Ireland has no legislative equivalent to the UK’s Third Parties (Rights against Insurers) Act 2010 and the recent decision of Yun Bing Hu v Duleek Formwork Ltd (in liquidation) & Aviva Direct Ireland Ltd t/a Aviva IEHC 50 confirms that section 62 of the Civil Liability Act 1961 cannot be interpreted to confer equivalent rights.
Section 62 provides:
"Where a person (… the insured) who has effected a policy of insurance in respect of liability for a wrong, [becomes insolvent], moneys payable to the insured under the policy shall be applicable only to discharging in full all valid claims against the insured in respect of which those moneys are payable, and no part of those moneys shall be assets of the insured or applicable to the payment of the debts (other than those claims) of the insured ..." (our emphasis added).
This provision was considered in the case of Dunne v PJ White Construction Co Ltd (in liquidation) , an employer’s liability claim. On appeal, the key issue was which party (the insurers or the Claimant) bore the onus of proof as to whether the insurers were entitled to rescind or repudiate the policy.
The issue of whether the Claimant had a right to bring an action against insurers by reason of s.62 was not raised in the pleadings, nor referred to in the High Court. In the Supreme Court, Chief Justice Finlay took the view that, since the issue had not been raised, he must deal with the case on the basis that the Claimant had such a right. There was no debate about the Claimant’s rights against insurers.
The issue has now been clarified in the High Court case of Yun Bing Hu, an employer’s liability claim in which the defendant employer had gone into liquidation. When the Claimant discovered that Aviva had declined cover, he joined them to the proceedings. The Claimant sought a declaration that any damages and costs awarded to the Claimant be paid by Aviva pursuant to the policy of insurance which the defendant employer company had with Aviva.

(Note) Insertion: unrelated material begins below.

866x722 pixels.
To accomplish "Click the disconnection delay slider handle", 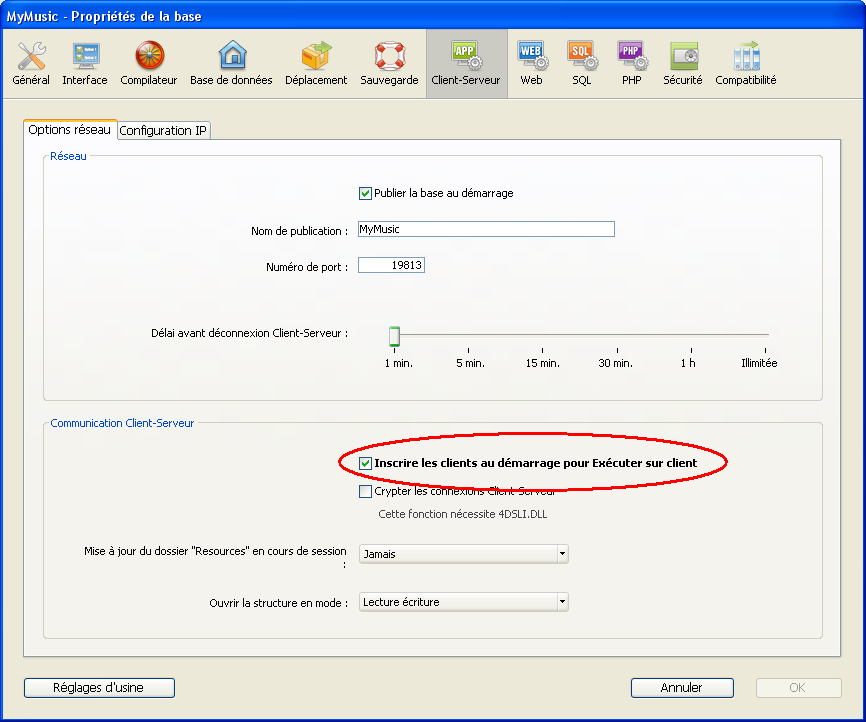I will [394, 336].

However, in breach of a condition precedent, the insured defendant company had failed to pay its excess. Aviva, therefore, repudiated the claim and argued that they had no obligation to pay out to the Claimant. The Claimant sought to rely on s.62 but Aviva argued that there were no moneys "payable to the insured", as the claim had been repudiated.

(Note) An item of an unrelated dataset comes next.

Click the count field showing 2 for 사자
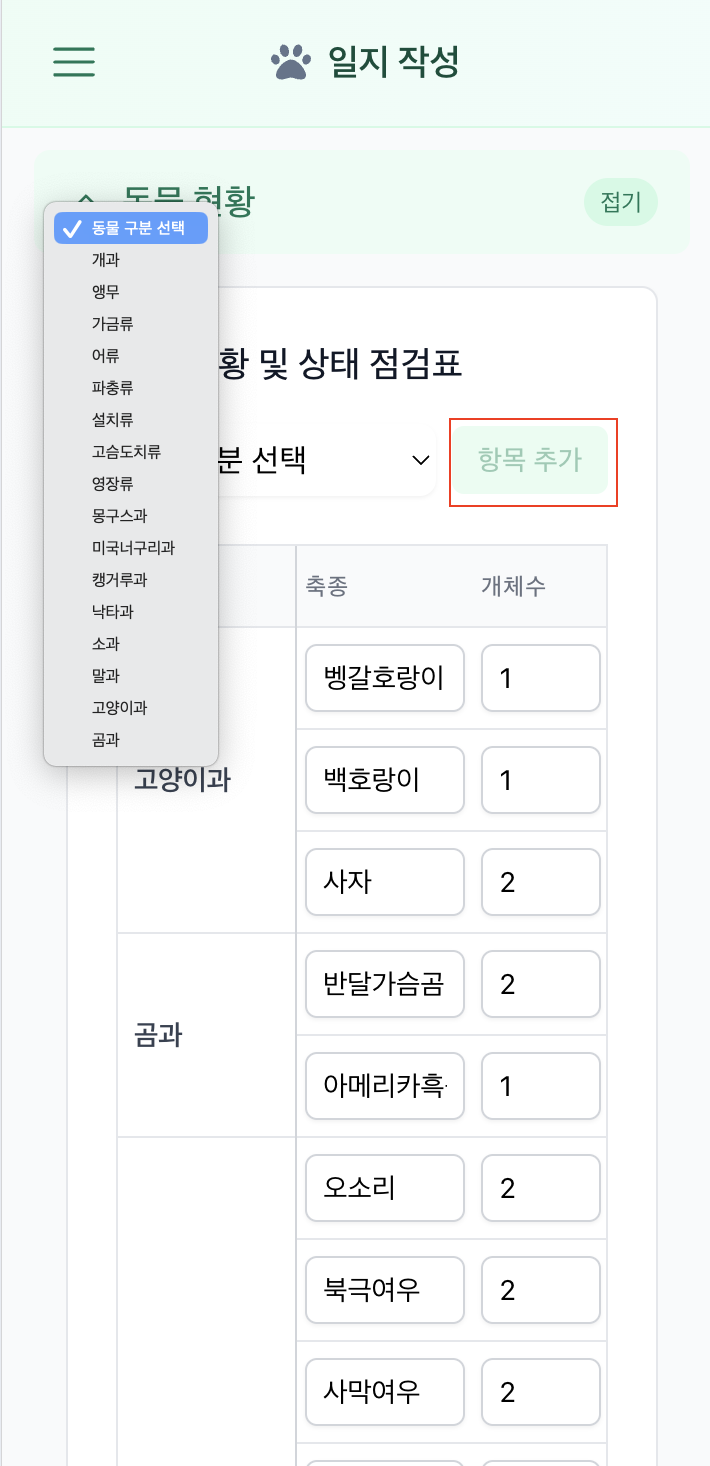 tap(540, 882)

The Judge noted that the case of Dunne was not on point as far as the Claimant’s case was concerned.
He then went on to hold that the Claimant had no privity of contract with Aviva and could not enforce the contract of insurance between the defendant employer and Aviva. The Judge considered the possibility that a claim could be brought against Aviva by the Claimant in tort but held that there was no precedent for finding that a duty of care existed in these circumstances and opined that there was insufficient proximity to make such a finding. Ultimately, the Judge struck out the claim as disclosing no reasonable cause of action against Aviva.
This case helpfully clarifies an issue which has been debated for a number of years and now confirms that, in circumstances where insurers have good grounds to repudiate a claim, claimants cannot pursue insurers with whom they have no contract.